It doesn’t seem like an accident that Egypt’s prime minister, Mostafa Madbouly, used to be the country’s housing minister and, before that, the head of the government agency that came up with elaborate, mostly unrealistic urban development plans, including one that reimagined Cairo as Dubai in the Nile Valley. Since President Abdel Fattah el-Sisi took power in a coup in 2013, he has set out to build. Canals, bridges, cities—they are all part of an old school nationalist development agenda redesigned for the 21st century. Taking their cues from recent building sprees in China and the Gulf states, Sisi’s megaprojects are meant to attract foreign investment, buttress his grand ambitions of providing jobs and reviving the economy, and keep the rest of the regime happy, since Egypt’s military is basically building everything. Sisi needs his prime minister to see them through. At least, that was the plan.
Four years ago, there was an unnecessary expansion of the Suez Canal, with work done overtime, and at huge cost, to stick to a hasty deadline devised above all to promote Sisi and his “vision” for Egypt. That was soon dwarfed by plans for a new capital—farther outside Cairo than the dozens of other satellite cities that ring its desert edges, including New Cairo, which was built under Hosni Mubarak and still has only a fraction of the residents that its planners once projected. Most of those satellite cities fed rampant and often corrupt real estate speculation under Mubarak, most of it on state-owned land controlled by the military. Sisi picked up where Mubarak left off, promising a new “smart” capital city with a long list of improbable amenities rising in a stretch of vacant desert halfway to the Suez Canal.

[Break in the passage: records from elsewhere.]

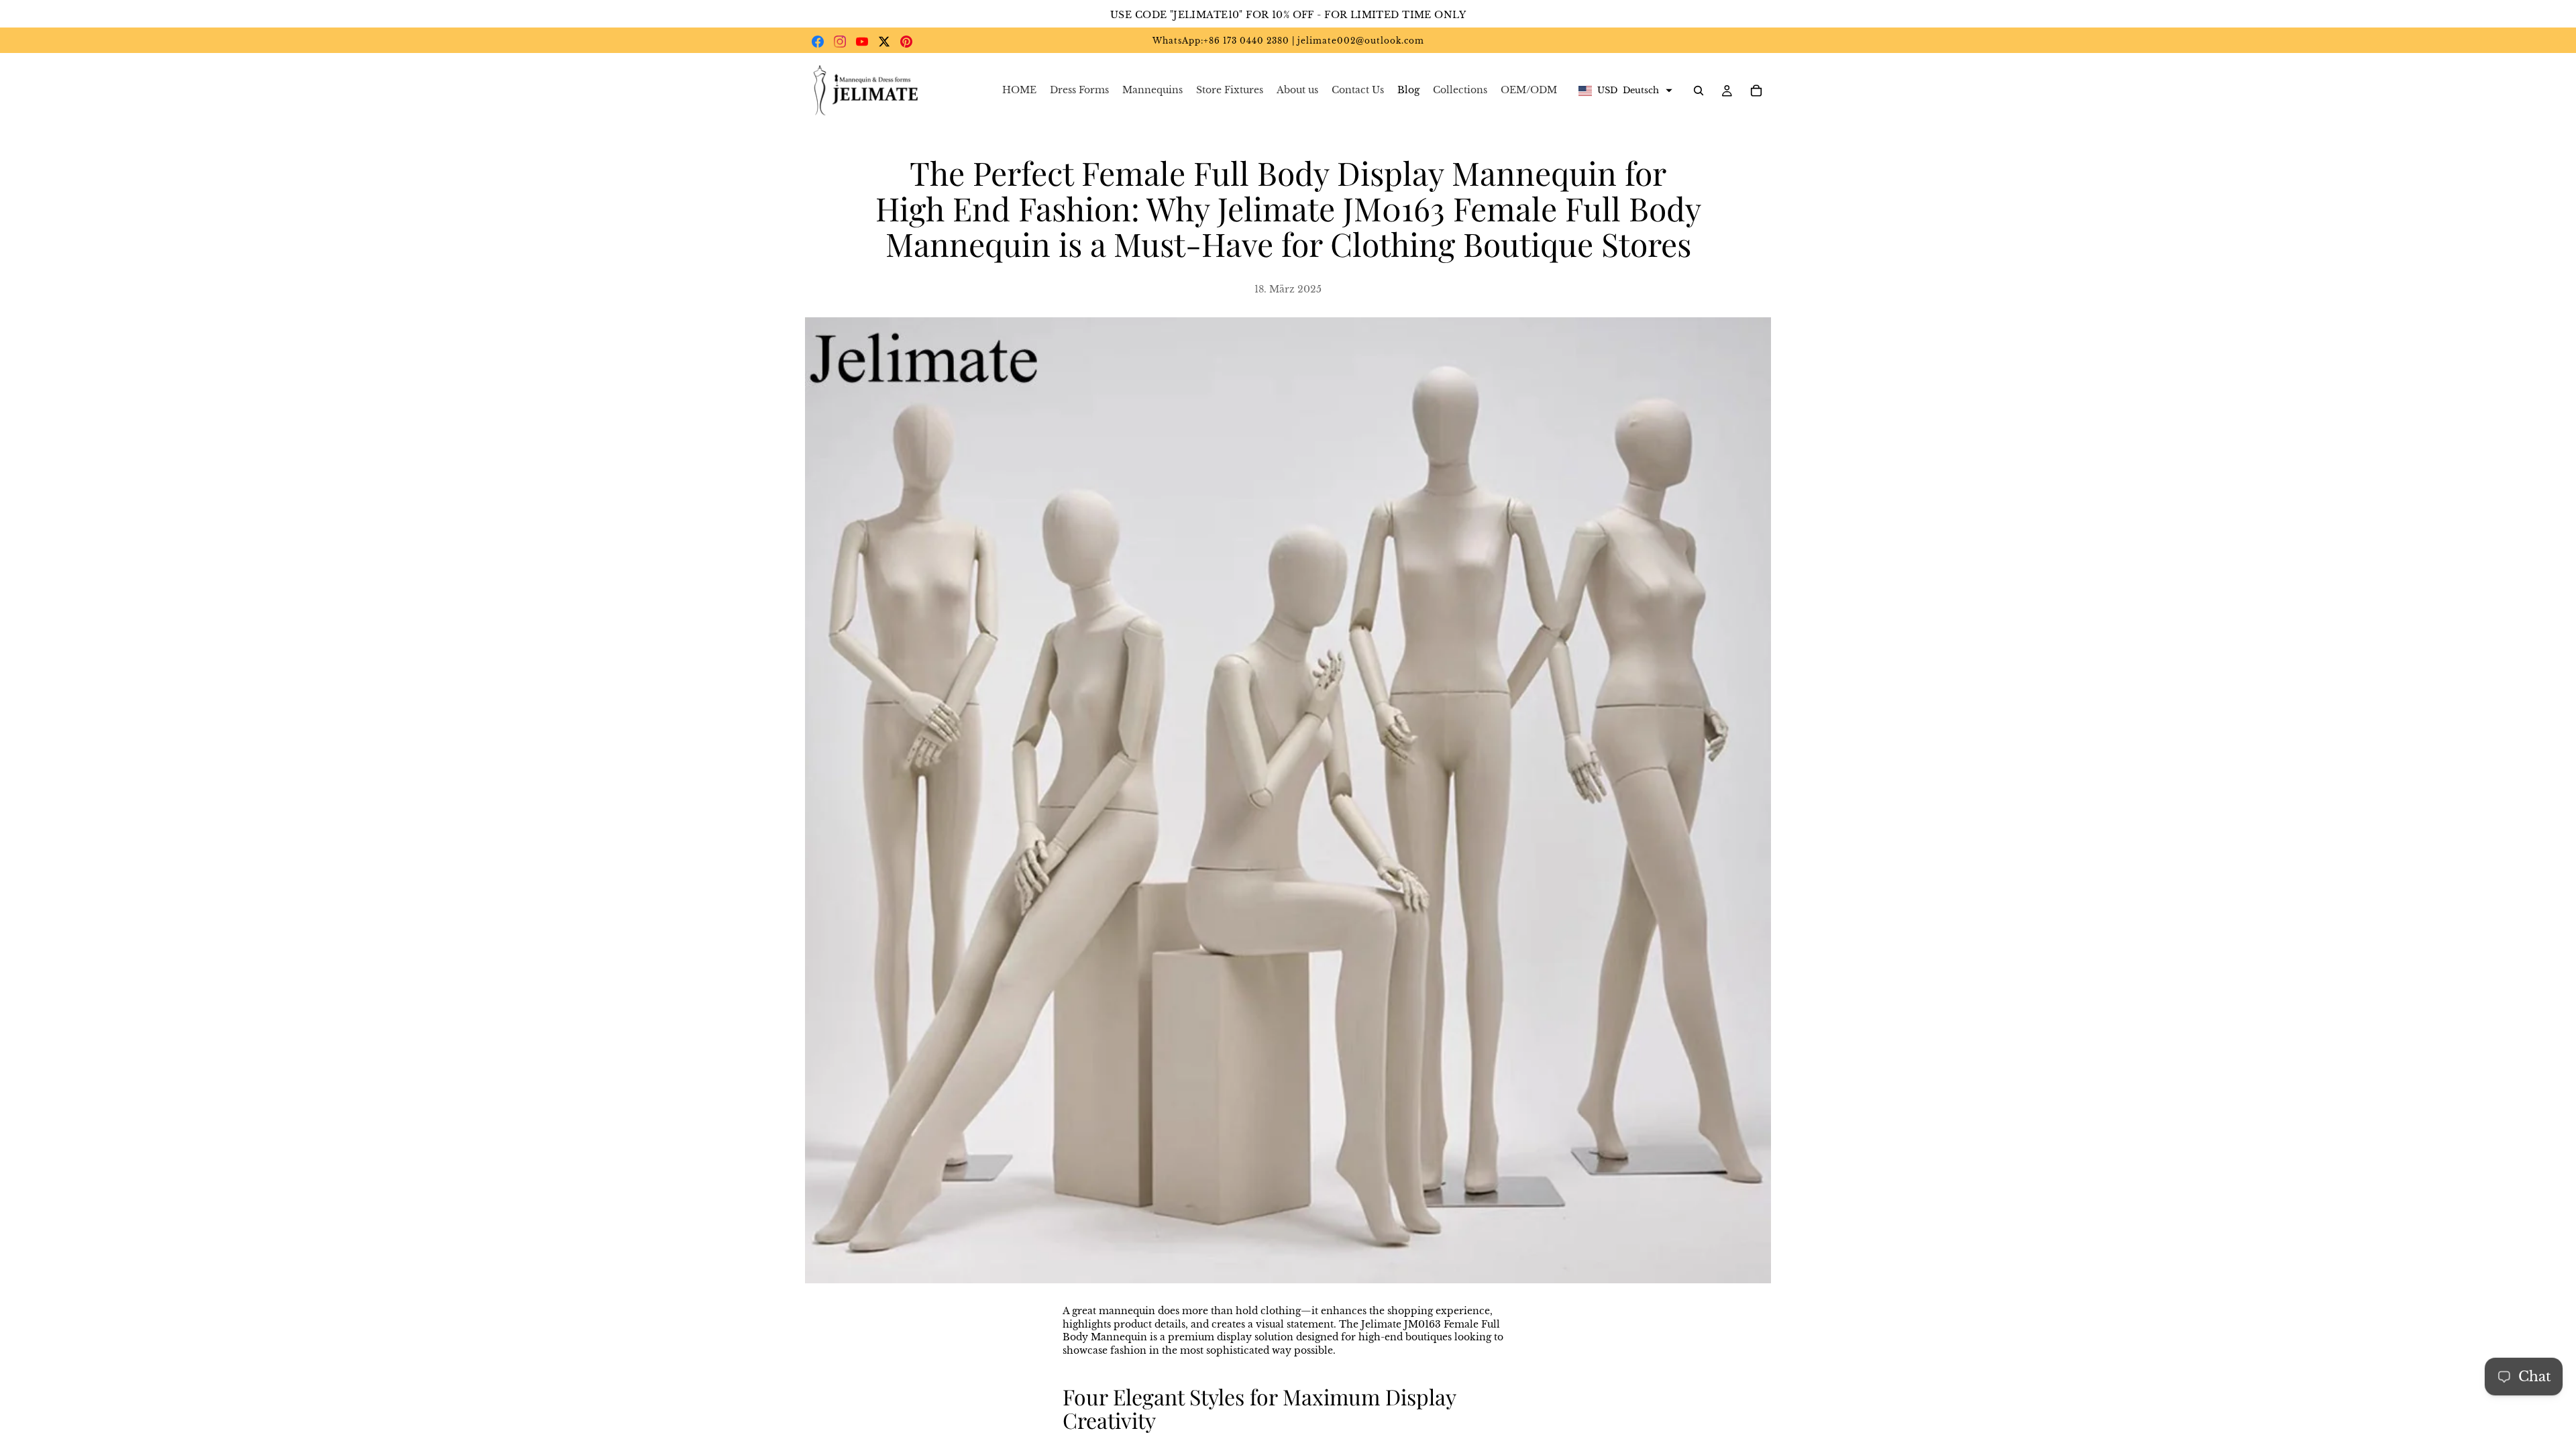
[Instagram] (840, 42)
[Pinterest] (906, 42)
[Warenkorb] (1756, 90)
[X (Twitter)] (884, 42)
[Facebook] (818, 42)
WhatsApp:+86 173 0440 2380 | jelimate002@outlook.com (1288, 41)
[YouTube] (862, 42)
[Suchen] (1698, 90)
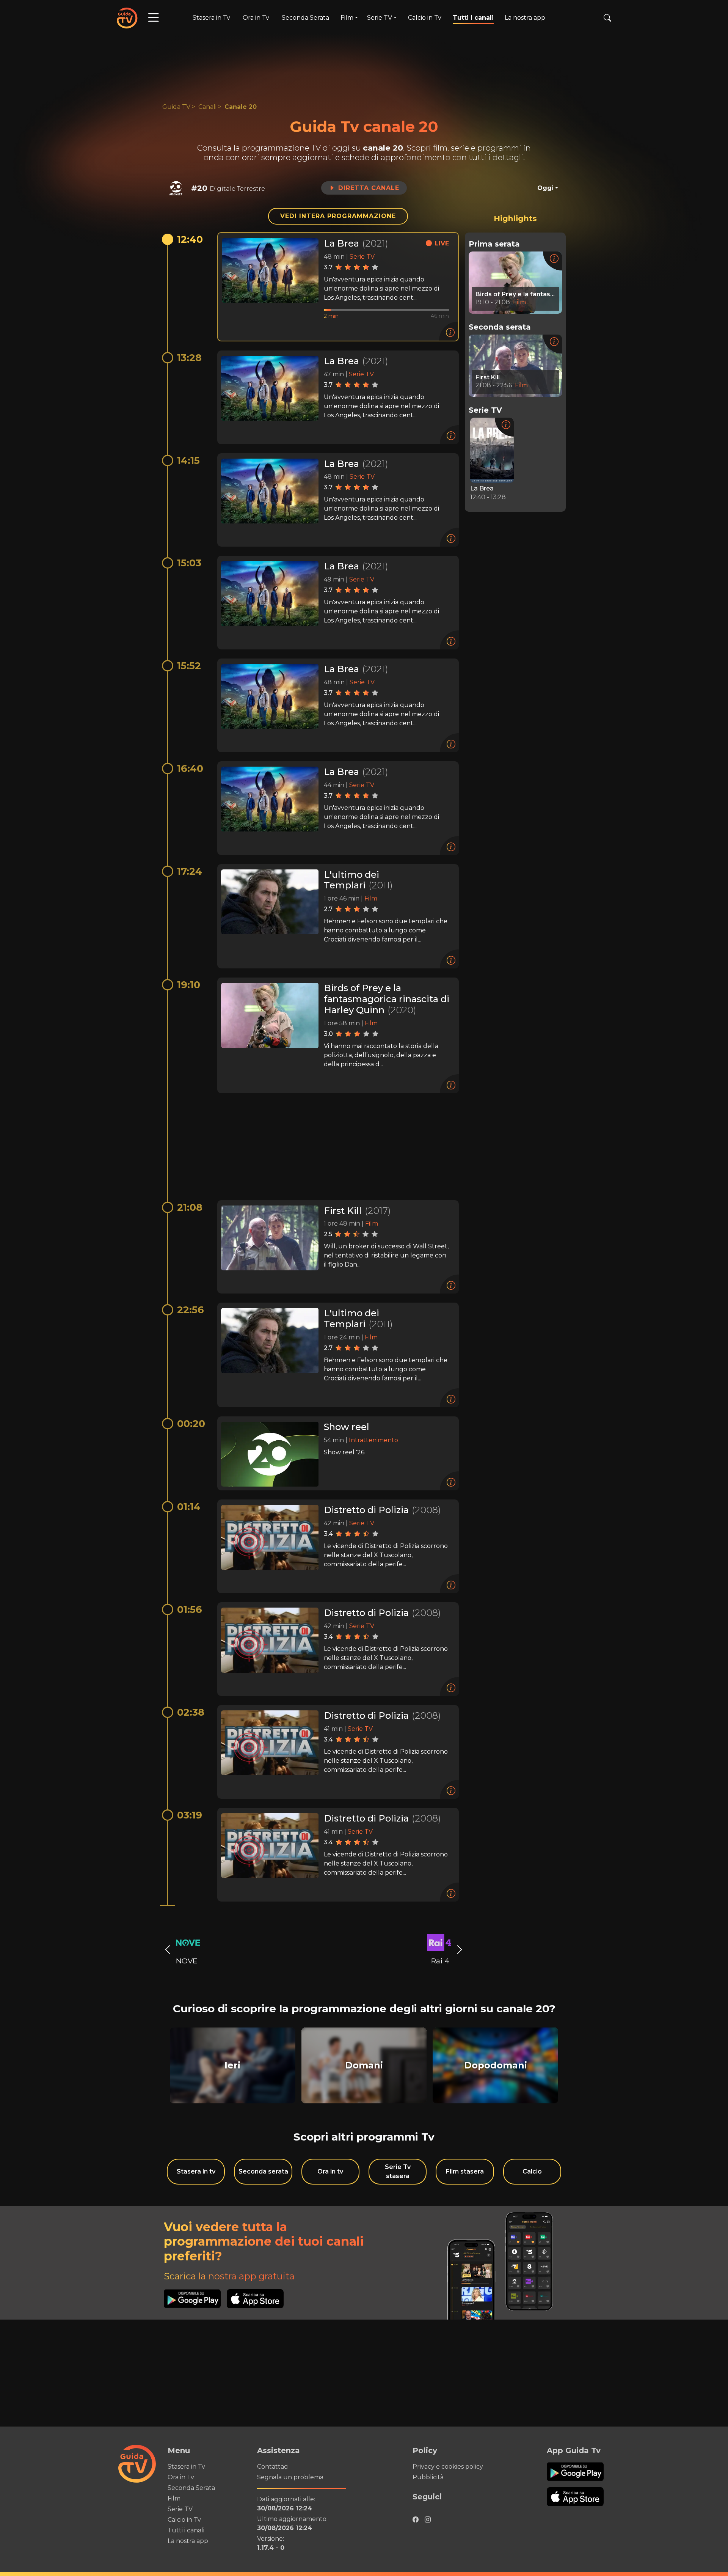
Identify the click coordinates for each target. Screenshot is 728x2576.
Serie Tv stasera (398, 2171)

But now, Sisi’s grand new city, which already seemed like a boondoggle from the moment it was announced at a 2015 conference for international investors in the Red Sea resort of Sharm el-Sheikh, is running out of money. The project has had various budget estimates, all outlandish and totaling $50 billion or more. The initial Gulf investors, from the United Arab Emirates, were the first ones to back out; then the Chinese did, after committing to a first phase of construction. The Housing Ministry—Prime Minister Madbouly’s former haunt—and the army’s engineers are now in charge.